Dallas Morning News advocacy journalism, the prequel
Pardon me, Dallas Morning News. We underestimated you. I'll explain what I mean in a moment. But first, a little background — OK, it may turn out to be a big chunk of background:
Twice in the last week — here and here — we at GetReligion posted on the Texas newspaper's advocacy journalism on a retired Methodist pastor conducting a wedding ceremony for two elderly gay men. In each case, we lamented the Morning News' inability to find anyone to quote supporting the United Methodists' stance on homosexuality as "incompatible with Christian teaching."
Instead, a newspaper that likes to tout its nine Pulitzer Prizes since 1986 settled each time for a "no comment" from the region's presiding Methodist bishop.
In our last post, I opined:
But if the bishop won’t talk, are there no other Methodist leaders — in Texas or the nation — that the Morning News might quote to help readers understand why the “other side” believes what it does?
Or is the Dallas paper content to advocate for one side and make only a cursory effort to give the “other side” a voice? Barring any evidence to the contrary, that certainly appears to be the case.
That post prompted Rod "friend of this blog" Dreher — who once worked at the Morning News — to write at The American Conservative:
Same-sex marriage is a big deal within the Methodist Church nationally. The church officially doesn’t recognize same-sex marriage, but as you’ll see from the AP story I linked, activists within the national church have undertaken guerrilla actions to defy church teaching because they haven’t gotten their way nationally. They are destroying church unity, but they believe they’re doing it for a good cause. The point is, at this juncture in the struggle within the Methodist church, traditionalists are still in control, and set policy for all Methodist churches. There ought to have been balance in the News stories.
I lived in Dallas, and I know Methodists there. It is absurd to think that it’s impossible to find a Methodist in Dallas who stands with tradition, which is, for the time being, the United Methodist Church’s official teaching. For heaven’s sake, you’ve got a major Methodist divinity school there in town. I’ve never been a religion reporter, but I know at least one professor there who would have given a defense of the church’s teaching — if the reporter from the News would have cared to have learned it. That’s the rub, though. If the reporter and her newspaper don’t believe the other side has a right to be heard, they won’t be heard, and the false impression is given that there is only one side to the story.
That brings me to the reason for this post. It turns out that we were wrong about the Morning News writing two one-sided stories on this issue. Perusing the newspaper's online religion page this morning, I found a third.
Let's call it the prequel, as it ran back in January:
The Rev. Bill McElvaney, retired pastor of the Northaven United Methodist Church, says he plans to conduct same-sex weddings, risking censure from his Protestant church.
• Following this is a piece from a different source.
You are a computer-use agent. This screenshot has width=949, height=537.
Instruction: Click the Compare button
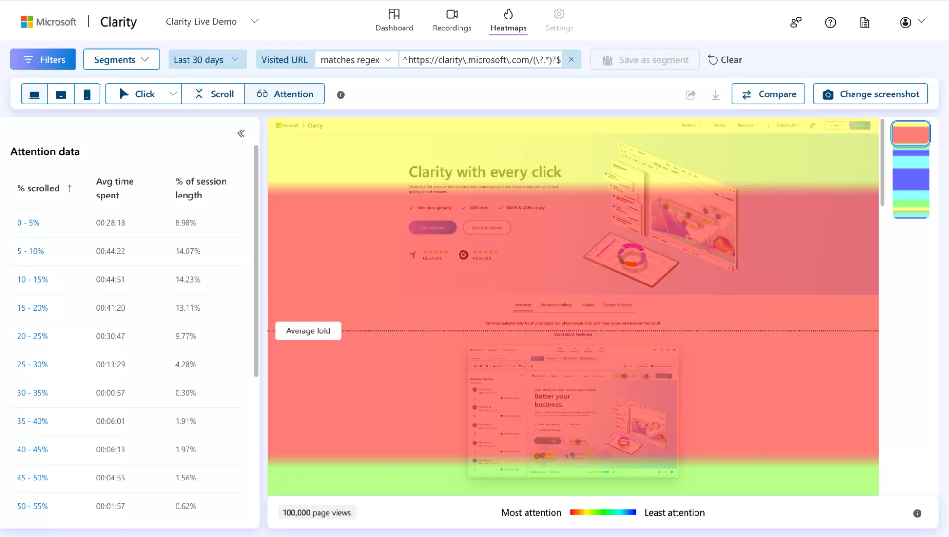[768, 94]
Two United Methodist pastors — one in Pennsylvania and one in New York — have been formally charged under church law with presiding over the same-sex weddings. One was defrocked after he led his son’s wedding.
The United Methodist Church considers the practice of homosexuality “incompatible with Christian teaching.” Controversy on the issue is sweeping through U.S. churches.
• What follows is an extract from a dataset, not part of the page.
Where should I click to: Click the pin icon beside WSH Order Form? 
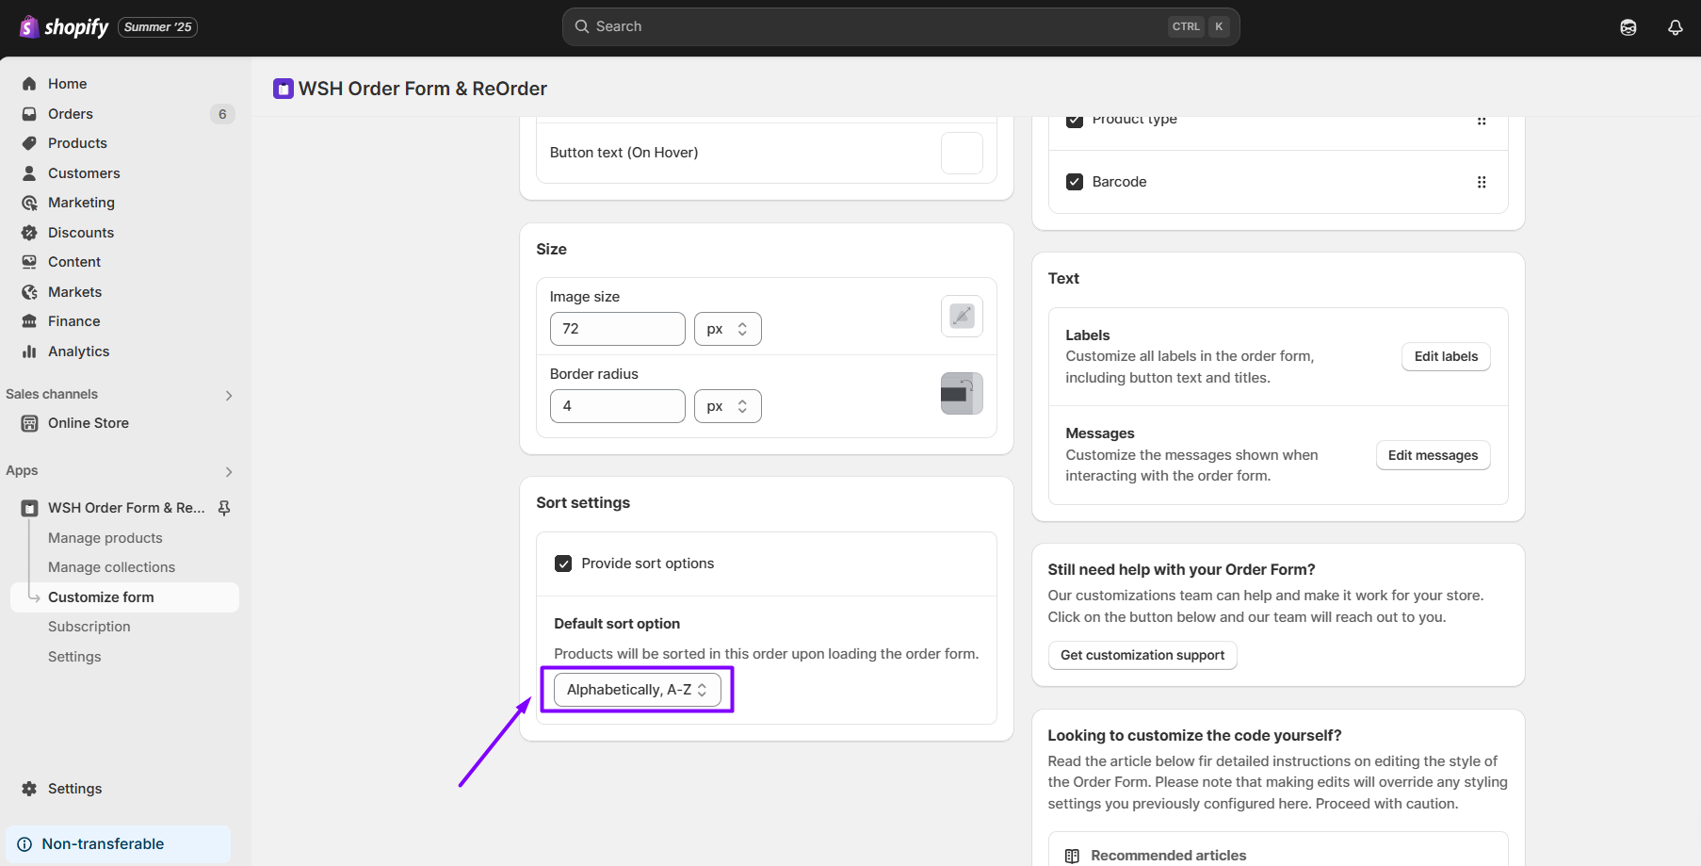coord(224,508)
Unlike the first two stories cited, the first one didn't include a "no comment" from the bishop. In fact, it contained no attempt at all to reach anyone to speak on behalf of the church position. It did, however, clear up an earlier question I raised concerning the Northaven senior pastor's position:
The Rev. Eric Folkerth, Northaven’s senior pastor, made clear his support of the pastor emeritus, who also was an instructor at the Perkins School of Theology at Southern Methodist University. “Same-sex marriage is a pastoral necessity of this congregation right now. Not in some future theoretical era,” Folkerth said this week in his personal blog (wheneftalks.com).
So we're left — still — with explaining to a Pulitzer-winning newspaper how it might practice balanced journalism and treat all sides of a divisive issue such as this fairly.
Fortunately, I also came across the United Methodist News Service's coverage of this same story. Here's how UNMS — whose writer, Sam Hodges, was the Morning News' last full-time religion writer, if I am not mistaken — handled the bishop not talking:
Bishop Michael McKee of the North Texas Annual (regional) Conference has not commented publicly on McElvaney’s plan to do the March 1 service.
The Rev. Mike Walker, a retired United Methodist ordained elder in Dallas and board member of Good News, an unofficial caucus within the denomination that supports the church’s teaching and positions on homosexuality, did voice objection.
“I’m deeply saddened that a fellow colleague in ministry for all these years in the North Texas Conference has decided to plan an act seemingly in defiance of church law on a very controversial and divisive issue, and on an issue which the church has settled through a long series of decision-making processes,” he said.
Walker added, “I’m sure that Bill sees this as an act of justice or perhaps pastoral care, but I see this as an issue of covenant-keeping and an issue of the meaning of marriage and the boundaries for proper sexual behavior.”